■ **The data**
[Start of section]
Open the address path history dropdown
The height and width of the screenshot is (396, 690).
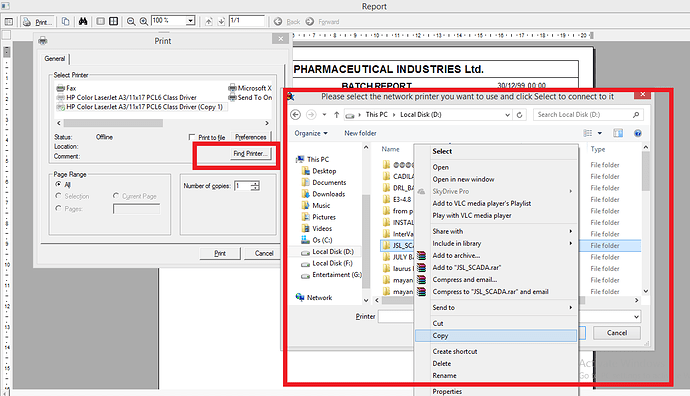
[End of section]
[Start of section]
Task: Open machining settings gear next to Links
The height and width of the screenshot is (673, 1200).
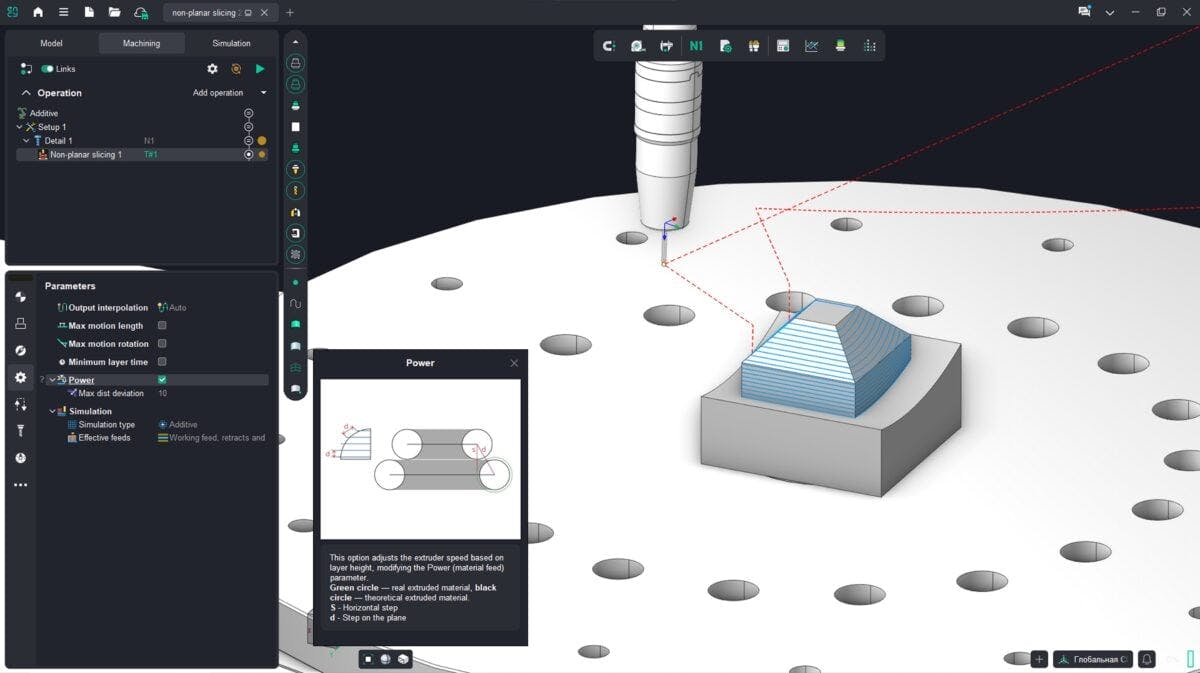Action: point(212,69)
[End of section]
■ **Goal of the exercise**
Copy here each line of the preceding records with "Open" in it.

■ **Task response**
Open the address path history dropdown
Task: Open machining settings gear next to Links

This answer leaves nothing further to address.